According to an NBER paper, Goldman Sachs and JPMorgan cannot survive a bank run


According to a working document published by the National Bureau of Economic Research, which offers recessions’ start and end dates, none of the central banks can withstand a bank run for even 30 days.

“According to the updated standards, it seems improbable that any of the six banks would survive a 30-day liquidity crisis. According to Johns Hopkins University economics professor Laurence Ball, this unfavorable conclusion is especially evident for Goldman Sachs and Morgan Stanley.

Six significant banks were examined: JPMorgan Chase, Bank of America, Citigroup, Wells Fargo, Goldman Sachs, and Morgan Stanley.

Following the 2017 Liquidity Coverage Ratio (LCR) legislation, they must pass a stress test. Ball says: This guideline compels a bank to run a liquidity stress test frequently. The law requires the bank to evaluate its cash loss under a 30-day stress scenario based on the 2008 financial crisis.

Additionally, the bank must determine its holdings of ‘high quality liquid assets’ (HQLA) that might be promptly liquidated to cover cash withdrawals.

The Silicon Valley Bank’s (SVB) bankruptcy has dominated the news, while countless more banks remain on the verge of collapse.
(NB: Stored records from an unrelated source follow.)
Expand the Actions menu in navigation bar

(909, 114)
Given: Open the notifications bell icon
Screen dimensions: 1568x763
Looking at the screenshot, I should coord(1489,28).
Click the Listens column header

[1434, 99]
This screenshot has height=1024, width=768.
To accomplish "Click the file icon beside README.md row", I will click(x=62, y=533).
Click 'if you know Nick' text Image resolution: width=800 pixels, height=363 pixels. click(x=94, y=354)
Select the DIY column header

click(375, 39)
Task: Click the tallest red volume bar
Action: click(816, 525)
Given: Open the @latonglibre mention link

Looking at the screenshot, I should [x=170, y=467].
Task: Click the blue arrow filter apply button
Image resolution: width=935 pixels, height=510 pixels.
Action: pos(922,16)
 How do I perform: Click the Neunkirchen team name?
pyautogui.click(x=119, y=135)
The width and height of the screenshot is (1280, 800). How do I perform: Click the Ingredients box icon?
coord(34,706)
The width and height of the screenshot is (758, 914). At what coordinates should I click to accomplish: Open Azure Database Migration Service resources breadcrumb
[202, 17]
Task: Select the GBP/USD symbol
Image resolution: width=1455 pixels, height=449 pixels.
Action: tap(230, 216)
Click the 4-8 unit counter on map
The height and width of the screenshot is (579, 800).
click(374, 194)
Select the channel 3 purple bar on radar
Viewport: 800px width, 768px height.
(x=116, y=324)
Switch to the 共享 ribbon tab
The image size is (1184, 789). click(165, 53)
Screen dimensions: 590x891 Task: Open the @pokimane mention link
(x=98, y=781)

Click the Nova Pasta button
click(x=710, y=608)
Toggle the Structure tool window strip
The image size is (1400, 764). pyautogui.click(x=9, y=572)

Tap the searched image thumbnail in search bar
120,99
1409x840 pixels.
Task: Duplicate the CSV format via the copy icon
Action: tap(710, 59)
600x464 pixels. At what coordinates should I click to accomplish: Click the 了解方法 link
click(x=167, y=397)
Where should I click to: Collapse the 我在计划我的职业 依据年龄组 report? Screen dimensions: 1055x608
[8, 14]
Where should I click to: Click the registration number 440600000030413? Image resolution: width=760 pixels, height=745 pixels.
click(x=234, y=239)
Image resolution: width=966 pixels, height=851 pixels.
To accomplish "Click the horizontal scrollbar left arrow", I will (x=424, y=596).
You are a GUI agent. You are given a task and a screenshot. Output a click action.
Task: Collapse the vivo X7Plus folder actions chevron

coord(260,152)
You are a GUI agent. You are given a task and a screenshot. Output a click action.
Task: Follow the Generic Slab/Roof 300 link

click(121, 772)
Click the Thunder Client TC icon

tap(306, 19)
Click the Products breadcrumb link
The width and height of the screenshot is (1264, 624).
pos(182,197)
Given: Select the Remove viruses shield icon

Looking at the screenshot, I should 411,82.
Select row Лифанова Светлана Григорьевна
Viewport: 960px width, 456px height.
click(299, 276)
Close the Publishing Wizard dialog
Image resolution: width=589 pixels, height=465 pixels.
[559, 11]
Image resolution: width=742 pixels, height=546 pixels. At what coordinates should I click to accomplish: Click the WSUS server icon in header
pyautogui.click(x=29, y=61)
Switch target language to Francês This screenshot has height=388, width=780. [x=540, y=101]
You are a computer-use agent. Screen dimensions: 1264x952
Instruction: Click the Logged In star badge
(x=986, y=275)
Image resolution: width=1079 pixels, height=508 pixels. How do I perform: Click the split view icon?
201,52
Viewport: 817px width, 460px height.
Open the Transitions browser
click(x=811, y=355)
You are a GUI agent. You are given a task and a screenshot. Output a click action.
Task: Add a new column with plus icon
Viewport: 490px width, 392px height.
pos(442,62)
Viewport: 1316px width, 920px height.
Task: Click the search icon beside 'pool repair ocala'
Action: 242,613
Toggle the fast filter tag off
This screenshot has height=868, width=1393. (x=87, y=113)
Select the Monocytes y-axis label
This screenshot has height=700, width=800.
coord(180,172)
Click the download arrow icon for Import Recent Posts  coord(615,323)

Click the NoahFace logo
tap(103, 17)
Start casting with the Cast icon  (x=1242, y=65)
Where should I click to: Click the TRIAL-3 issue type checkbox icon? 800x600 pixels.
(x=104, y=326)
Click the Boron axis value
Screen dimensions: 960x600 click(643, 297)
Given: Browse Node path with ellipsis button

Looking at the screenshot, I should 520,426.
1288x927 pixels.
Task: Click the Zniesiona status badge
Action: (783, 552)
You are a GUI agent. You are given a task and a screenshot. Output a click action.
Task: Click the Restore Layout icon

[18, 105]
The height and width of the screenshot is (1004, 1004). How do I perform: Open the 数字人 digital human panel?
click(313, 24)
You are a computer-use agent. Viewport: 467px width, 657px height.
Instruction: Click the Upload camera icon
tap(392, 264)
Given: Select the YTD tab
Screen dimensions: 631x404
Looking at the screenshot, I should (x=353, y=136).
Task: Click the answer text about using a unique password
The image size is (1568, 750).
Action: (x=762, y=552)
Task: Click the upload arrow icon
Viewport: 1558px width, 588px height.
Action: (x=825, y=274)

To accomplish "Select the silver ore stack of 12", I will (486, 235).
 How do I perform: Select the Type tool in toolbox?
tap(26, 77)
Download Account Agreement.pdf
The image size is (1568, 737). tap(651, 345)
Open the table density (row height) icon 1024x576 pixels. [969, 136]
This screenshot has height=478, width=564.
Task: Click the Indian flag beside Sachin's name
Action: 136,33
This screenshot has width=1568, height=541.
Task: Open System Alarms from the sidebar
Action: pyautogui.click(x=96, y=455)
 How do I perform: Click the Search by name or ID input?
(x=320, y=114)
The share price of First Republic, for example, fell further 15% on Wednesday when Treasury Secretary Janet Yellen abandoned the plan to increase bank deposit insurance.

PacWest Bancorp, a smaller bank with around $30 billion in deposits, dropped 17% in response to Yellen’s statements to Congress, while the index for regional banks fell 6%.

This may imply that the crisis is far from ending, with some focus shifting to the Federal Reserve Bank of San Francisco.

They had authority over the Silicon Valley Bank, yet SVB barely lasted a day, calling into doubt the efficacy of their stress tests.

These smaller banks adhere to various regulations, yet the rapidity with which SVB collapsed surprised many, as one would assume lessons would have been learned from the 2008 financial crisis.

In addition, the world has changed drastically since 2008, when Twitter did not exist and Facebook was used mainly by students. Online banking, let alone mobile banking — no iPhones back then – was somewhat rudimentary.

As we observed earlier this month, the world at your fingertips also applies to bank runs today. However, the working paper does not include these new findings and continues to conclude that a company like Goldman Sachs would not survive two weeks.

The 30-day regulation meant to allow authorities time to react may be inadequate, and the author claims his updated stress test parameters are not even aggressive.